Workshop dilakukan selama 4 hari dimulai dari 26 Februari – 1 Maret, sebanyak 35 Dosen mengikuti kegiatan pelatihan tersebut. Mereka terdiri atas 33 dosen Poltek HB, 1 dosen Politeknik Trisila Dharma dan 1 dosen dari Universitas Tunas Pembangunan, Surakarta.

Panggilan Jiwa

Perguruan Tinggi investasinya adalah dosen. Menjadi dosen harus mempunyai standar dan kompetensi yang unggul. “Jika kurikulum yang sudah disiapkan sudah bagus tapi apa jadinya jika dosen tidak merasa terpanggil jiwanya? Materi adalah ilmunya, panggilan jiwa tekadnya”, tegas Sugiharto.

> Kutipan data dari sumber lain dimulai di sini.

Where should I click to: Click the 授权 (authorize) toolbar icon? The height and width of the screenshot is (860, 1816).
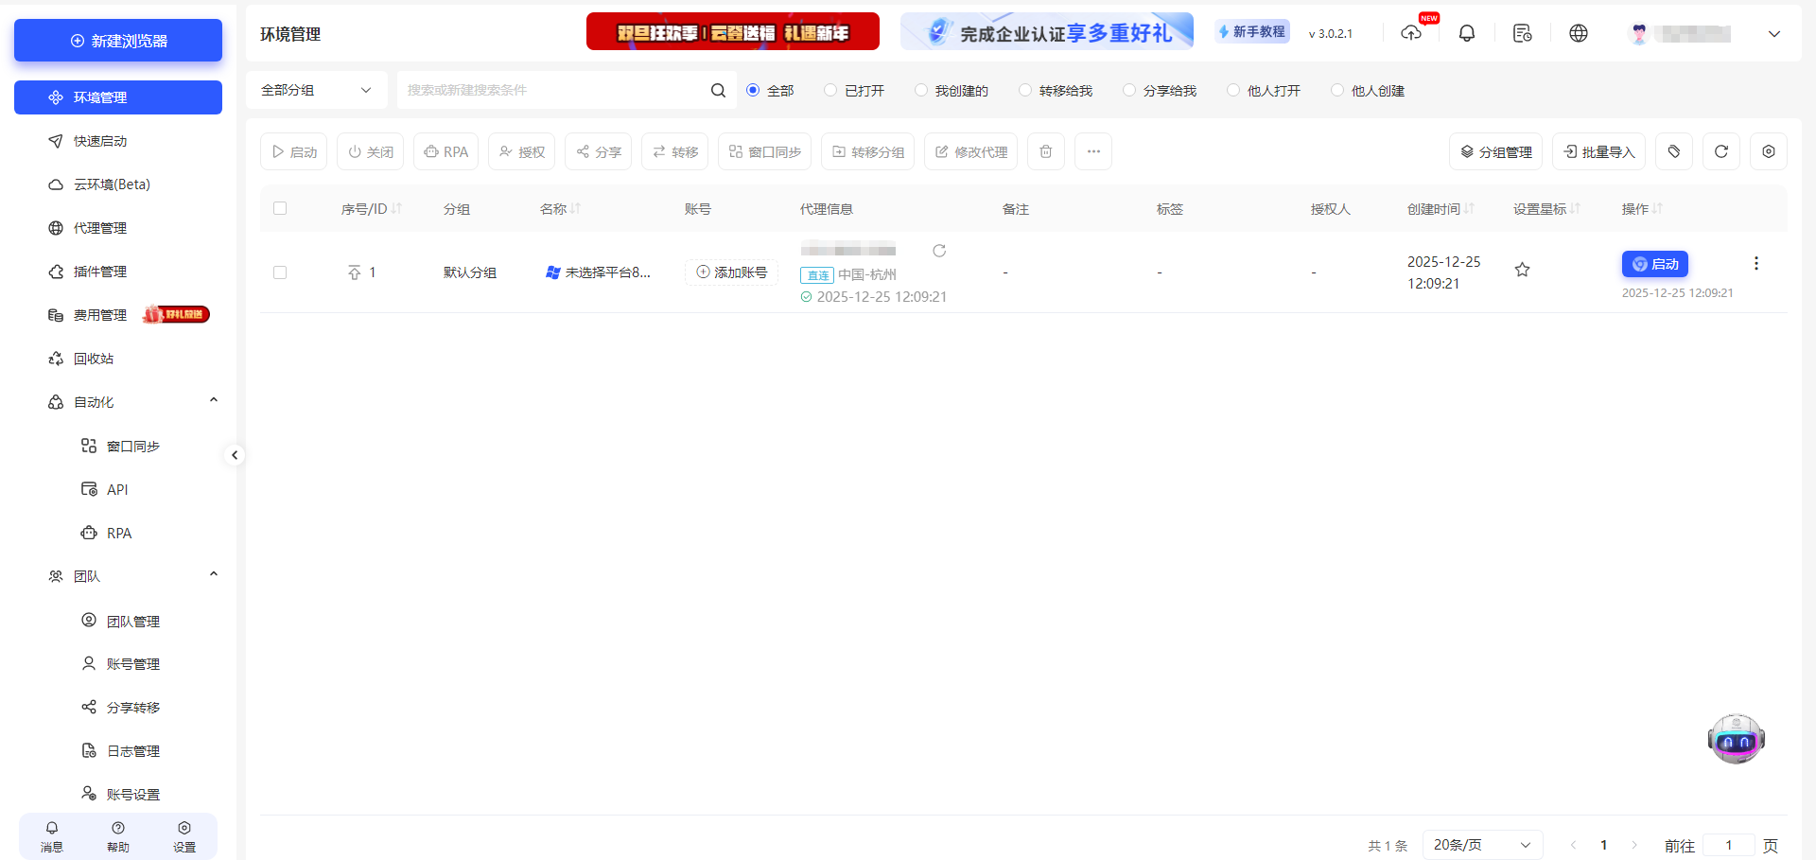point(521,151)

Direktur Poltek HB Mc Chambali BEng EE MKom dalam pembukaannya menyampaikan dosen harus mengikuti  perkembangan zaman mahasiswanya, mahasiswa saat ini lahir di era digital, di mana perkembangan teknologi dan percepatan informasi sedang gencar-gencarnya. Dosen sebagai tenaga pendidik harus bisa membimbing mahasiswa agar menyadari betul kemajuan zaman yang sedang terjadi.

“Misalnya dengan mengenalkan literasi informasi ataupun literasi digital kepada mahasiswa, agar mahasiswa cermat mengolah informasi terutama melalui gawai. Informasi tersebut akan menjadi pengetahuan sekaligus tantangan untuk mencari solusi dari permasalahan-permasalahan yang sedang terjadi.”

Beberapa materi penataran yang disampaikan di antaranya adalah penulisan buku ajar, ragam media dalam pembelajaran evaluasi, konstruktivisme dan ragam media dalam pembelajaran, adapun pemateri Pekerti AA kali ini adalah Prof Sunandar MPd, Dr Chalimah, MM, Sunardi SS MPd, Dr Lamijan SH MSi.

“Peserta yang mengikuti Pekerti AA akan mempunyai kecakapan berkomunikasi dan diharapkan menemukan caranya sendiri dalam menyusun pembelajaran dengan mahasiswa dan kampusnya,” tambah Sugiharto.